Plan: Audio/Video Transcription

Status: Future Date: 2026-02-27 Related app: Transcript Summarizer

Goal

Add audio/video upload support to generate transcripts automatically, feeding into the existing transcript synthesis pipeline.

API Options

OpenAI Whisper API (Recommended)

Already have OpenAI SDK configured in lib/ai.ts
Endpoint: POST /v1/audio/transcriptions
Model: whisper-1
Supported formats: mp3, mp4, mpeg, mpga, m4a, wav, webm
Features: timestamps, language detection, SRT/VTT output
Max file size: 25MB (longer files need chunking)
Cost: $0.006/minute

const transcription = await openai.audio.transcriptions.create({
  file: audioFile,
  model: "whisper-1",
});

Alternatives

| Service | Strengths | Notes | |---------|-----------|-------| | Deepgram | Fast, real-time, good speaker diarization | Separate SDK | | AssemblyAI | Speaker labels, sentiment, built-in summarization | Separate SDK | | Google Cloud Speech-to-Text | Enterprise-grade, many languages | Heavy SDK | | AWS Transcribe | Enterprise option | Heavy SDK | | Whisper (open source) | No API costs, local | Needs GPU for speed |

Integration Sketch

Add audio/video upload to Transcript Summarizer UI (alongside existing PDF/text upload)
Send file to new API route (/api/transcripts/[sessionId]/transcribe)
Transcribe via Whisper API (chunk if >25MB)
Optionally request timestamps + speaker diarization (verbose JSON format)
Store resulting text as a Transcript record
Feed into existing synthesis pipeline (map-reduce summarization)

Open Questions

Do we need speaker diarization (who said what)?

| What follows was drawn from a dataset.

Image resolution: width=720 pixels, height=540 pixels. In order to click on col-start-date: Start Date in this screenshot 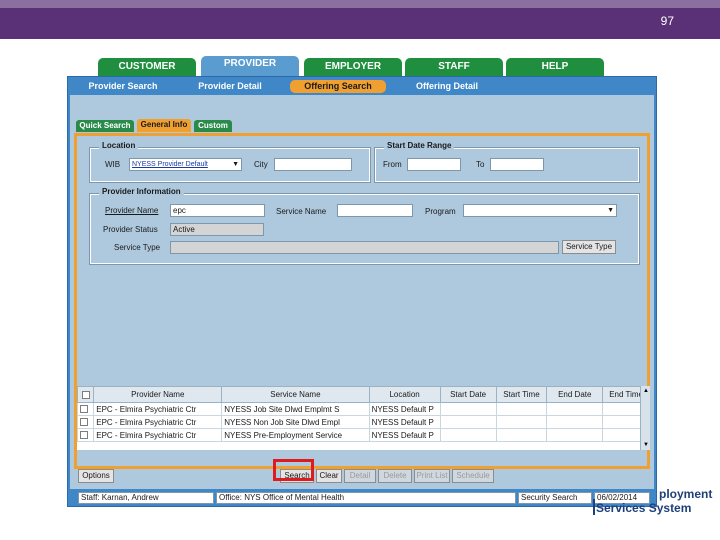, I will do `click(468, 394)`.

Whisper's verbose_json format includes some of this, but dedicated services like Deepgram/AssemblyAI are better at it.
Should we support real-time/streaming transcription, or batch-only?
File size limits — Whisper caps at 25MB. For longer recordings, need a chunking strategy (split by silence, fixed intervals, etc.).
Should transcription happen client-side (Whisper.cpp/WASM) to save API costs?